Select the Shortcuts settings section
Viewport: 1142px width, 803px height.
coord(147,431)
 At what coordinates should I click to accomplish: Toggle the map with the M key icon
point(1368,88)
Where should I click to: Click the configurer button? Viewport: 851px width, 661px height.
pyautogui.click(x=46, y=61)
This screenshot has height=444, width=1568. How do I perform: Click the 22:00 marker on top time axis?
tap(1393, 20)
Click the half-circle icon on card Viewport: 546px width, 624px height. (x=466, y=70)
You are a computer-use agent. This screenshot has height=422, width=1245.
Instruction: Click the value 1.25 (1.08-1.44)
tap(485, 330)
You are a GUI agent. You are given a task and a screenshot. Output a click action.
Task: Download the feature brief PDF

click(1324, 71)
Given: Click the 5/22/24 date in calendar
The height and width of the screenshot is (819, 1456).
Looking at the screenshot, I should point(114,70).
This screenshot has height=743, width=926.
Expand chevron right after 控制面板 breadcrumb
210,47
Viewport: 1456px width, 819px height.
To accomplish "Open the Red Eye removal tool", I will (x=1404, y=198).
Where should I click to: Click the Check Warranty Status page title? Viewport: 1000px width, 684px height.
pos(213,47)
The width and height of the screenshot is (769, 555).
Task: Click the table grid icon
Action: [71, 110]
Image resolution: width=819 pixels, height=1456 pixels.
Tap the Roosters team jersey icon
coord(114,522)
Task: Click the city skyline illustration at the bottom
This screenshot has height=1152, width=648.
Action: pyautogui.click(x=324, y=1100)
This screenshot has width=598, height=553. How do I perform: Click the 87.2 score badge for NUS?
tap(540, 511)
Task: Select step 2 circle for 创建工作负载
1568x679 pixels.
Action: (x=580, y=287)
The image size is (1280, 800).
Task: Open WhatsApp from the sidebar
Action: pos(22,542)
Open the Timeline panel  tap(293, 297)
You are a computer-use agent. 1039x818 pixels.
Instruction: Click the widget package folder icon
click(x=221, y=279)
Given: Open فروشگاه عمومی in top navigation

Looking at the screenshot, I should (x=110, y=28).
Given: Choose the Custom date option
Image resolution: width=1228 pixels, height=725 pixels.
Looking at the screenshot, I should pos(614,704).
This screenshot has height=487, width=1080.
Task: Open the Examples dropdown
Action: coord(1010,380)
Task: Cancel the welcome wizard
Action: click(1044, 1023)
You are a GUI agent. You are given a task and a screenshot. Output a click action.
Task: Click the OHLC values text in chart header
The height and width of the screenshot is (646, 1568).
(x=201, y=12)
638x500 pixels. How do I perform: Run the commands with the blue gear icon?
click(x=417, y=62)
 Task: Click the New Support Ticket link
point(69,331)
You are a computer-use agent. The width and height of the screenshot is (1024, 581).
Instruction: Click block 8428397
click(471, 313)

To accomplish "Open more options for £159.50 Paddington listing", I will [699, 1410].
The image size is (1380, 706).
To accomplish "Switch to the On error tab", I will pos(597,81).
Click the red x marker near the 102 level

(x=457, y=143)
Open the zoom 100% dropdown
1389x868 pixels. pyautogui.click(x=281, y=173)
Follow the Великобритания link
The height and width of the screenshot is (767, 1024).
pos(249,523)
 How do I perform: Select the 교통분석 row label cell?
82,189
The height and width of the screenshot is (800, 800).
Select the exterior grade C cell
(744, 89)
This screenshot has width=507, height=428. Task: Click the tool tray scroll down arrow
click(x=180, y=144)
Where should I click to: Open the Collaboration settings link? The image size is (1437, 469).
######
- [Activity]:
The string "agent" may appear in the entries. Say how many lines contain it, as a bare number.

- [Output]:
5